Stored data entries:
───

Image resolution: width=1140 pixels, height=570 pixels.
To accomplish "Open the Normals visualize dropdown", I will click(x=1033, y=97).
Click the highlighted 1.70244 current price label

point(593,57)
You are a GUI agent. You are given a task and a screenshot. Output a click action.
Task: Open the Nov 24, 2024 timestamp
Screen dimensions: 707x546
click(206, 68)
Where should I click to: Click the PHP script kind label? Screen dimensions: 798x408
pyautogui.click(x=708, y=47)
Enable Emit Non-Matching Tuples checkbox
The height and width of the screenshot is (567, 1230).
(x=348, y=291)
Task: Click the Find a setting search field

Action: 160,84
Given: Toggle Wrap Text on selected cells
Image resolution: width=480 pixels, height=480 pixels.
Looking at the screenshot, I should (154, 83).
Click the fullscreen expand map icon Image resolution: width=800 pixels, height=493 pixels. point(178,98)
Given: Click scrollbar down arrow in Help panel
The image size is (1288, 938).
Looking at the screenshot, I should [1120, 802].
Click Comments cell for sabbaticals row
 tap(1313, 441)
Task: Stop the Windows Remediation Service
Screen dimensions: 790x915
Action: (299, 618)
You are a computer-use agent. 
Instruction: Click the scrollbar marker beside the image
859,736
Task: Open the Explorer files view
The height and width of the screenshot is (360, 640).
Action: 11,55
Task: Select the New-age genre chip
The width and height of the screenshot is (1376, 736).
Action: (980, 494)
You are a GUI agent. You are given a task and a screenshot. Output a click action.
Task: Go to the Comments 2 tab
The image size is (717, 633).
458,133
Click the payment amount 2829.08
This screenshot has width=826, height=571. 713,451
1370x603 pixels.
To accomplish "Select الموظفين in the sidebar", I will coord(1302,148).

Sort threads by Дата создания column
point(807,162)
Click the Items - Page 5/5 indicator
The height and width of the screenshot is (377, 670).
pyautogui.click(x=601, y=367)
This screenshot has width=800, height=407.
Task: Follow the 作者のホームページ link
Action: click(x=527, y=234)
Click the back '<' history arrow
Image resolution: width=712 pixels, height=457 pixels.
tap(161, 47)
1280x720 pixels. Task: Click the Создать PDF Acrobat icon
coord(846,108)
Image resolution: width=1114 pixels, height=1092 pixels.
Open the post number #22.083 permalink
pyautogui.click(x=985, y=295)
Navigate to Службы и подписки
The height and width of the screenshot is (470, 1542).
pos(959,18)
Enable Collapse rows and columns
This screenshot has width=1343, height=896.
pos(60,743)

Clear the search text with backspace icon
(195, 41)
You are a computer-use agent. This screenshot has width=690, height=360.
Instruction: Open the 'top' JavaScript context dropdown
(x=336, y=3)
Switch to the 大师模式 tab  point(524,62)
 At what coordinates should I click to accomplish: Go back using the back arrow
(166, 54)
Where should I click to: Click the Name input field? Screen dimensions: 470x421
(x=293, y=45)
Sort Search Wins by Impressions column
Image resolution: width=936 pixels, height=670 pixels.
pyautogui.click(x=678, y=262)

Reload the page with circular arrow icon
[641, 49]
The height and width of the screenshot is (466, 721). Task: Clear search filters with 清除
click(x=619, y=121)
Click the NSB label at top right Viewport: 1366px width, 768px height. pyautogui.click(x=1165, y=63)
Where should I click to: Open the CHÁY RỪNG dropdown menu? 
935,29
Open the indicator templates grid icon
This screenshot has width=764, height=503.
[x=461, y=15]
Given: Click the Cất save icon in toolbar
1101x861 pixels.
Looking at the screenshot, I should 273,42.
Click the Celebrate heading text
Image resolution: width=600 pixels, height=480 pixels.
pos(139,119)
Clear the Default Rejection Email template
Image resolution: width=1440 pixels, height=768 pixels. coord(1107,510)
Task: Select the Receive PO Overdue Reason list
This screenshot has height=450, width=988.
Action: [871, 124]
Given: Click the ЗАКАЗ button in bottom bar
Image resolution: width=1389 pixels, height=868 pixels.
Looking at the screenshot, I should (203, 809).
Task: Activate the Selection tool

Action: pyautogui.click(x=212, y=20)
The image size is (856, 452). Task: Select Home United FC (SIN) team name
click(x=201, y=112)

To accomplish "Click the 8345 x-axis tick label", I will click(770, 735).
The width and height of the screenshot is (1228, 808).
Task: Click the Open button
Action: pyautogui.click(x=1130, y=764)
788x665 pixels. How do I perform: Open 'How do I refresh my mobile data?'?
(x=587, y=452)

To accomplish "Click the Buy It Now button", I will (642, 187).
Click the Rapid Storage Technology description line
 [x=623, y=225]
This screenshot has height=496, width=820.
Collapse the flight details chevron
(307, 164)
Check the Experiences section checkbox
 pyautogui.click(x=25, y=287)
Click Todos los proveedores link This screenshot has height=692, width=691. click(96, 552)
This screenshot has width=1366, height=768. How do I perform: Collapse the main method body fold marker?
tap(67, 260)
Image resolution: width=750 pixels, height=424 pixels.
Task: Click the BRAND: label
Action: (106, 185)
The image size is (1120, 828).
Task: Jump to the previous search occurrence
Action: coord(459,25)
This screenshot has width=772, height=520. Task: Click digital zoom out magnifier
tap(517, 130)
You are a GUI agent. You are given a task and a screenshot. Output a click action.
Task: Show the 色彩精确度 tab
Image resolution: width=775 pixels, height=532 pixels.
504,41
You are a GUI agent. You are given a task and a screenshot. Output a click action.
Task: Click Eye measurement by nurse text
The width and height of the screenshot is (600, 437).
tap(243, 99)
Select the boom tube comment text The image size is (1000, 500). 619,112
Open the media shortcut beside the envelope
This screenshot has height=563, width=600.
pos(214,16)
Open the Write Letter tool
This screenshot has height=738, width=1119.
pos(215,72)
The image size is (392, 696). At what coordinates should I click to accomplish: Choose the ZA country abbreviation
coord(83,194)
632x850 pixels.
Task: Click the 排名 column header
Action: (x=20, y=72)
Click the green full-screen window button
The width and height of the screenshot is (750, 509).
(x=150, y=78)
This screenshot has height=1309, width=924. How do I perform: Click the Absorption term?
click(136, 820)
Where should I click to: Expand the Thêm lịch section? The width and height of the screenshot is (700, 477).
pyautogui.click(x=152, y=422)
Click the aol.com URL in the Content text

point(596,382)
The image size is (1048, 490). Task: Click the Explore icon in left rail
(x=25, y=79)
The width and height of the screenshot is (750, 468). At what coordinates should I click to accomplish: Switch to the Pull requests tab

───

WHAT TO DO => Take the line with "Click the aol.com URL in the Content text" and every line after it in the data, and please reproduce them exactly, leaving out all other lines.

WRITTEN REPLY =>
Click the aol.com URL in the Content text

point(596,382)
The image size is (1048, 490). Task: Click the Explore icon in left rail
(x=25, y=79)
The width and height of the screenshot is (750, 468). At what coordinates should I click to accomplish: Switch to the Pull requests tab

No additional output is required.